Yenigün Gazetesi

“Özgürce” Makale Yazısı

4 Aralık 2013

Sakarya ili 59 yaşında

Sakarya Valiliği tabelası asılalı tam 59 yıl oldu.

14 Haziran 1954 günü Türkiye Büyük Millet Meclisi’nde kabul edilen 6419 sayılı yasa ile Kocaeli İli’ne bağlı olan Adapazarı, Akyazı, Geyve, Karasu, Hendek beş ilçeli Sakarya İli yasa ile kurulmuştur.

22 Haziran 1954 günü Resmi Gazete’de yayınlanan yasada yer alan geçici madde ile 1 Aralık 1954 günü ‘Adapazarı Kaymakamlığı’ tabelası indirilmiştir. Görkemli, bakanların katılımı ile ‘Sakarya Valiliği’ tabelası asılmıştır.

Rize’nin çok çalışkanı, deneyimli valisi Sakarya’nın ilk valisi olup göreve başlamıştır.

5 yıl, 5 ay 27 gün SAKARYA’ya akıl almaz ölçüde hizmetler veren Nazım Üner, 27 Mayıs 1960 askeri harekatta görevden almış. Davutpaşa ve Yassıada’ya götürülmüş soruşturma yoklama çilesi çekilmişse de sonunda hiçbir suçu görülmemiş, Kayseri Valiliği’ne atanmıştır.

Emekliye ayrıldıktan sonra Kadıköy İl Genel Meclis Üyesi seçilmiştir ANAP’tan.

Daha sonra isteği ile emekliye ayrılmıştır. Sürekli görüşmelerimiz olmuş. O yıllarda yazı yazdığım gazeteyi BAHAHUN ve ÜNER’e muntazam gönderdim. Mektuplaştık.

Daha sonra Sapanca ilçe oldu Sakarya’ya bağlandı. Kaynarca ilçe oldu Sakarya’ya bağlandı. Ve bugün 16 ilçeli bir ildir Sakarya.

Sakarya ismi, Adapazarı Halkevi Başkanı Dr. Nuri Soyer’in önerisi ile verilmiştir.

01 Mart 1943 günü Adapazarı Halkevi’nin aylık ‘SAKARYA’ dergisinin ilk, birinci sayısı yayınlanmıştır. (Arzu eden fotokopisini benden alabilir)

Son yıllarda yazın Karasu’ya eşi ile gelirdi. Eşi öldükten sonra kızı, damadı ile gelirken, babası bakardı. Ben sık sık ziyaretine giderdim. Beni vefam dolayısı ile çok severdi.

‘SAKARYA il olmalı diye muhabirliğini yaptığım 4 İstanbul gazetesinde yazılarım çıktığında, Kocaeli Valisi, Milli Eğitim Müdürü ve siyasiler becayiş başvurumuzu (Belgeler bende) reddediyorlardı.
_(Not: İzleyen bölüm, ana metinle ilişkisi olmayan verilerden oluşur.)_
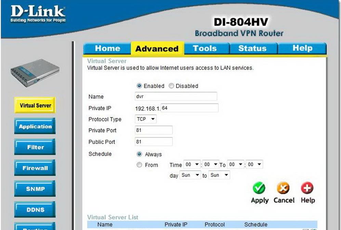Open the ending day Sun dropdown
The image size is (341, 230).
pos(219,175)
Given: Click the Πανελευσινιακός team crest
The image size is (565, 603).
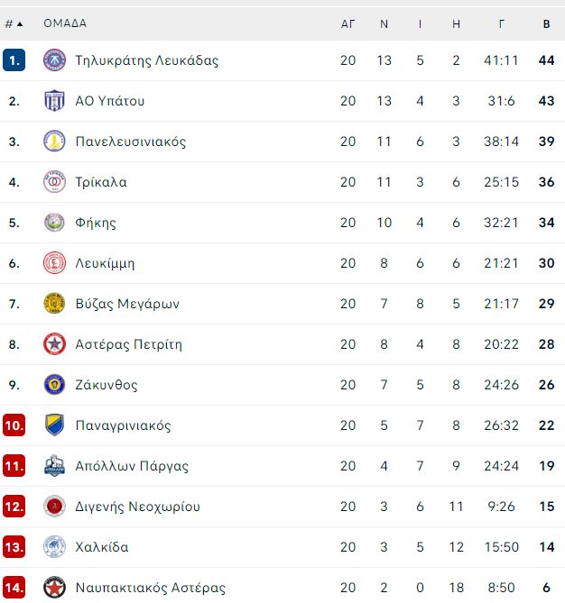Looking at the screenshot, I should tap(54, 142).
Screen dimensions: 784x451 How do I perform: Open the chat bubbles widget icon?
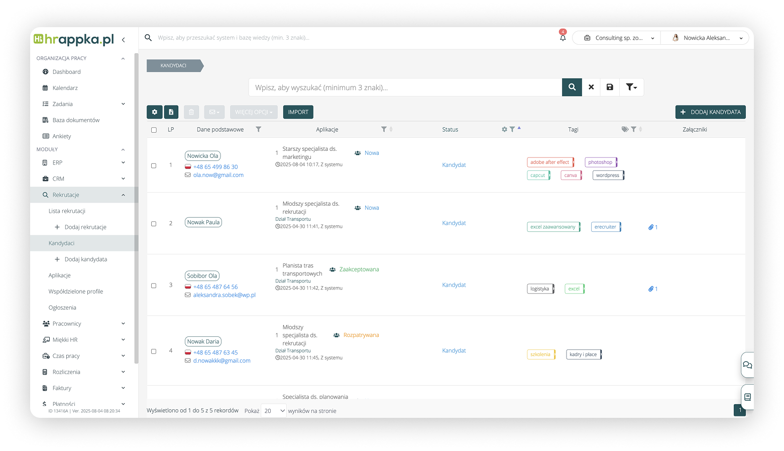747,365
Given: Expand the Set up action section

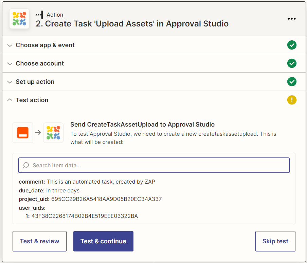Looking at the screenshot, I should coord(35,82).
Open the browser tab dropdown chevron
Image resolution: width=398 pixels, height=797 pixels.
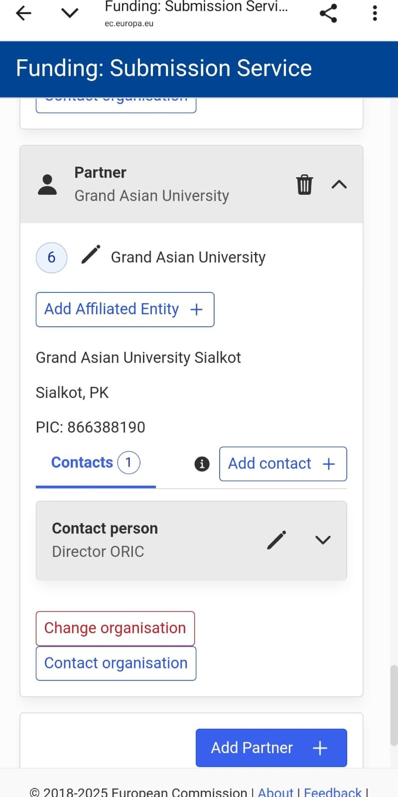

1 Aralık 1954 günü Ankara’da Milli Eğitim Bakanlığı İlköğretim Genel Müdürlüğü Arifiye Köy Enstitüsü hocam Suphi Arman becayiş isteğimizi halen emekli öğretmen Salim Aydın’la yapıldı. O Düzce Cumayeri’ne, ben Tavuklar’a geldim.

O yıllarda köylerde içme suyu Sakarya Nehri’nden öküz, manda arabaları ile büyük damacanalar ile getiriliyorlardı.

Tavuklar okulunun suyu yoktu. İlk cuma namazında camiye gittiğimde namazdan sonra bir konuşma yaptım. Amacımı anlattım. Su acı olur diyenler oldu. Çimento bulunmuyor diyenler oldu.

Su acı olmaz. Çimentoyu paramızla Vali Bey’den alırız dedim. Anlayış gösterdiler. Yanıma 3 insan verdiler.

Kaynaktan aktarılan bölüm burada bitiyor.